# Featherlite trailers



## churumbeque (Dec 20, 2009)

Cowgirls Boots said:


> So on Friday I am driving almost 4 hours away to go look at a 1993 aluminum featherlite 3h slant gooseneck with a dressing room. It looks really clean from pictures and she said there's only some cosmetic rust on the jack but nothing that would make it unsound. It's 7ft tall and 6 1/2 wide. The stall area is roughly 12 feet long. She's asking $6500 but would take $5000. At opinions on them? Is 6 1/2 wide big enough for a stocky 15h Qh? (he isnt the best loader and im afraid he wont fit in the slant {im overly paranoid}) Am I getting a good deal or a not so good deal? Any input would be appreciated


 6.5 isn't very wide.I thought usually they are 7' wide. But if the stalls are wide and long than that would help. If they have a large slant to them that will make them longer. I would load a horse to be sure.


----------



## Cowgirls Boots (Apr 6, 2011)

Some of the 2013 trailers we were checking out were about 6'8 wide I believe


----------



## Cowgirls Boots (Apr 6, 2011)

Bump
_Posted via Mobile Device_


----------



## MyBoyPuck (Mar 27, 2009)

I used to own a Featherlite. They are very well made trailers. When you go to see it, pull up the floor mats at the corners especially and look for signs of pitting in the floor. Unlike wood, you can't replace an aluminum floor, so that needs to be in good shape. 

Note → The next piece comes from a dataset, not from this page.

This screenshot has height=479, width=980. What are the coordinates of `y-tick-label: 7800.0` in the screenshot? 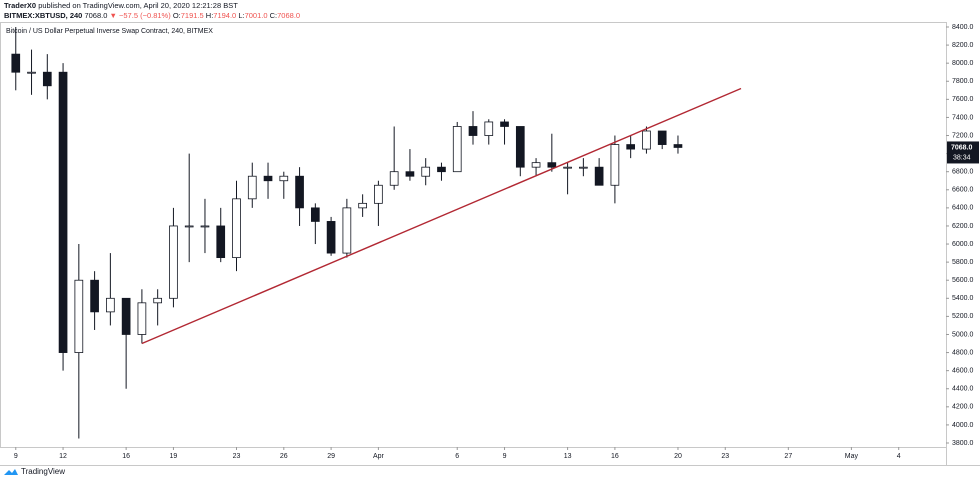 It's located at (963, 82).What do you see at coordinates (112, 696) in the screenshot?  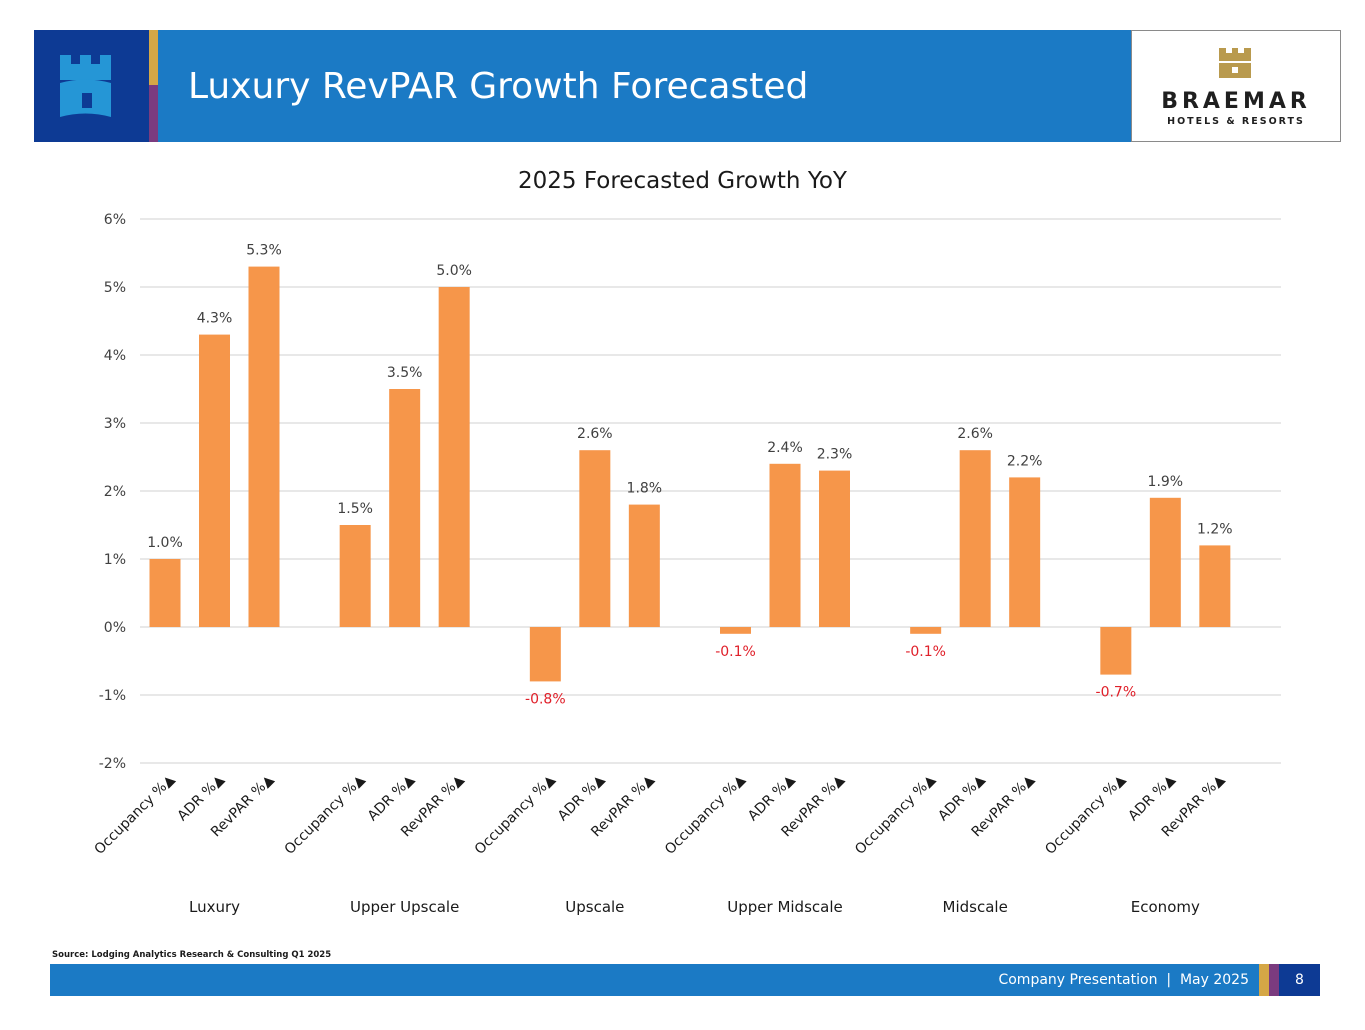 I see `y-tick-label: -1%` at bounding box center [112, 696].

I don't know about the width being okay. I would measure your horse head to tail and measure the trailer to see how much room he'd have in there. 

$5,500 sure sounds like a nice price for a GN to me, but then I live in an overpriced area.


----------



## tailskidwest (Jan 8, 2013)

I'd recommend you pull the floor mats completly out. There may be corrosion (white flakey consistancy to the aluminum surface or big pits where the aluminum has already flaked off) at the seams between the floor mats. Urine will also soak under the mats to any location. Ask how often the mats were removed and the floor washed. Floor should be allowed to completly dry before the mats go back in. Mats should be washed both sides at the same time.


----------



## beau159 (Oct 4, 2010)

As far as size goes, you should be fine. 

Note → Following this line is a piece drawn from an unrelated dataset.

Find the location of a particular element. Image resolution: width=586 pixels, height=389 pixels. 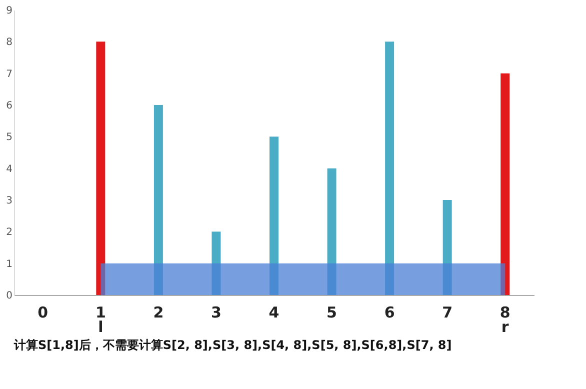

y-tick-label: 4 is located at coordinates (9, 170). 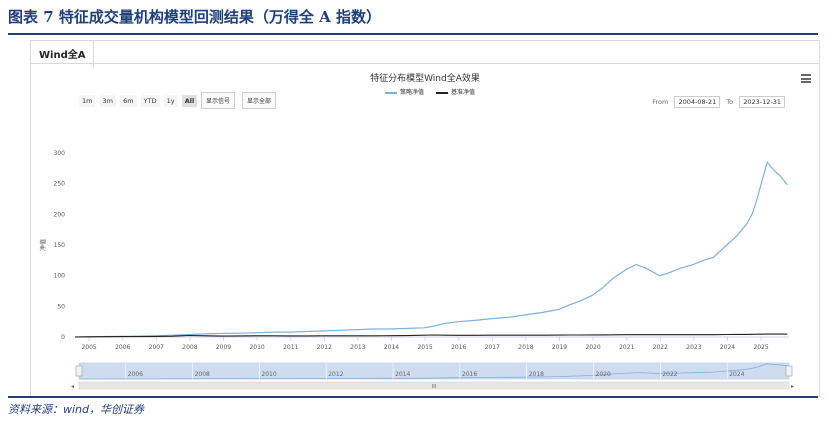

I have a 2003 Exiss 3 horse slant, which is the standard 6'6" wide and 7' tall. My 15.2 hh quarter horse who is about 1200 pounds (stocky boy!!!) fits fine in all the stalls. But the back stall will always have more room. 

I've also hauled him in my boarding couples featherlite 3 horse bumper pull which IS smaller inside than my trailer. He fits a big tighter in that trailer, but he still does have plenty of room. 

If your horse has never been in a slant load, it might be easiest to completely open the back (as the rear tack should've collapsible), to give him more space to feel comfortable. Spend plenty of sessions practicing loading before you actually need to go somewhere.
_Posted via Mobile Device_


----------